> DIRECTIONS
Every record that follows should be printed verbatim.

Items from a dataset:
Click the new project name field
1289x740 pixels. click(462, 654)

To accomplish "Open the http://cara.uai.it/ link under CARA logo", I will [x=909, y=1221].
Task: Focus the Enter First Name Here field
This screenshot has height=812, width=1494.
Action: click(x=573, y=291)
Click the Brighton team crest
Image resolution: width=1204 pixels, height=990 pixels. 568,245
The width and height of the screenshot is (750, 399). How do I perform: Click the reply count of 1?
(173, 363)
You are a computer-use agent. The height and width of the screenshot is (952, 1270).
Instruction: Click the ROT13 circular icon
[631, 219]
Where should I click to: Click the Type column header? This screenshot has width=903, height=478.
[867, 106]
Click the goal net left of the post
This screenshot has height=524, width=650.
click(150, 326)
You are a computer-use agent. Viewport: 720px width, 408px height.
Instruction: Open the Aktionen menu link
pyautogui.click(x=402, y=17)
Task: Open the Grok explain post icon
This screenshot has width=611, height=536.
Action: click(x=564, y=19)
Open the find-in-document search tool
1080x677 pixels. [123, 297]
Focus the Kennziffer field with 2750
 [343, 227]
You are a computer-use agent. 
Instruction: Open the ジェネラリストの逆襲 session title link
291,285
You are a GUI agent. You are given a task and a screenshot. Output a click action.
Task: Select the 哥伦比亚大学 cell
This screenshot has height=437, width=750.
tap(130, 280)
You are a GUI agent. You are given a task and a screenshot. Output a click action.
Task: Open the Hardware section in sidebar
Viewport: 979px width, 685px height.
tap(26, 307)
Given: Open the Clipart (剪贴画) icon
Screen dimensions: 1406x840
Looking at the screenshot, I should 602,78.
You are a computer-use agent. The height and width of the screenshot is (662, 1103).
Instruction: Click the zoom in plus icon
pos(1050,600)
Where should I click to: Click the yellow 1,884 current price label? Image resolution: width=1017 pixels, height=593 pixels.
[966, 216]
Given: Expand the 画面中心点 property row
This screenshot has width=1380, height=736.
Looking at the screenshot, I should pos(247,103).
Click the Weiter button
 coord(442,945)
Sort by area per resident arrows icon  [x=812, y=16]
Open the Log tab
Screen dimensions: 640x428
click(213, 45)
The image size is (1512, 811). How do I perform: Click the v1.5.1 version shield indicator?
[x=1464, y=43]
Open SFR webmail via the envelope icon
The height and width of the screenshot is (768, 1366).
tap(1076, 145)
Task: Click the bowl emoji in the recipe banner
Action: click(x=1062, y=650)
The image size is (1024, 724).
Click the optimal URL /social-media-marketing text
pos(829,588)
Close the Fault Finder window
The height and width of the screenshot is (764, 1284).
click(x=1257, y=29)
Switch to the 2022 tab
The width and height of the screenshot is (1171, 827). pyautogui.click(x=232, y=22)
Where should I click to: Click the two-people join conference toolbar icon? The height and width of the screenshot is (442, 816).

> FINISHED TASK
Click the new project name field
1289x740 pixels. click(462, 654)

To accomplish "Open the http://cara.uai.it/ link under CARA logo", I will [x=909, y=1221].
Task: Focus the Enter First Name Here field
This screenshot has height=812, width=1494.
Action: click(x=573, y=291)
Click the Brighton team crest
Image resolution: width=1204 pixels, height=990 pixels. 568,245
The width and height of the screenshot is (750, 399). How do I perform: Click the reply count of 1?
(173, 363)
You are a computer-use agent. The height and width of the screenshot is (952, 1270).
Instruction: Click the ROT13 circular icon
[631, 219]
Where should I click to: Click the Type column header? This screenshot has width=903, height=478.
[867, 106]
Click the goal net left of the post
This screenshot has height=524, width=650.
click(150, 326)
You are a computer-use agent. Viewport: 720px width, 408px height.
Instruction: Open the Aktionen menu link
pyautogui.click(x=402, y=17)
Task: Open the Grok explain post icon
This screenshot has width=611, height=536.
Action: click(x=564, y=19)
Open the find-in-document search tool
1080x677 pixels. [123, 297]
Focus the Kennziffer field with 2750
 [343, 227]
You are a computer-use agent. 
Instruction: Open the ジェネラリストの逆襲 session title link
291,285
You are a GUI agent. You are given a task and a screenshot. Output a click action.
Task: Select the 哥伦比亚大学 cell
This screenshot has height=437, width=750.
tap(130, 280)
You are a GUI agent. You are given a task and a screenshot. Output a click action.
Task: Open the Hardware section in sidebar
Viewport: 979px width, 685px height.
tap(26, 307)
Given: Open the Clipart (剪贴画) icon
Screen dimensions: 1406x840
Looking at the screenshot, I should 602,78.
You are a computer-use agent. The height and width of the screenshot is (662, 1103).
Instruction: Click the zoom in plus icon
pos(1050,600)
Where should I click to: Click the yellow 1,884 current price label? Image resolution: width=1017 pixels, height=593 pixels.
[966, 216]
Given: Expand the 画面中心点 property row
This screenshot has width=1380, height=736.
Looking at the screenshot, I should pos(247,103).
Click the Weiter button
 coord(442,945)
Sort by area per resident arrows icon  [x=812, y=16]
Open the Log tab
Screen dimensions: 640x428
click(213, 45)
The image size is (1512, 811). How do I perform: Click the v1.5.1 version shield indicator?
[x=1464, y=43]
Open SFR webmail via the envelope icon
The height and width of the screenshot is (768, 1366).
tap(1076, 145)
Task: Click the bowl emoji in the recipe banner
Action: click(x=1062, y=650)
The image size is (1024, 724).
Click the optimal URL /social-media-marketing text
pos(829,588)
Close the Fault Finder window
The height and width of the screenshot is (764, 1284).
click(x=1257, y=29)
Switch to the 2022 tab
The width and height of the screenshot is (1171, 827). pyautogui.click(x=232, y=22)
Where should I click to: Click the two-people join conference toolbar icon? The height and width of the screenshot is (442, 816).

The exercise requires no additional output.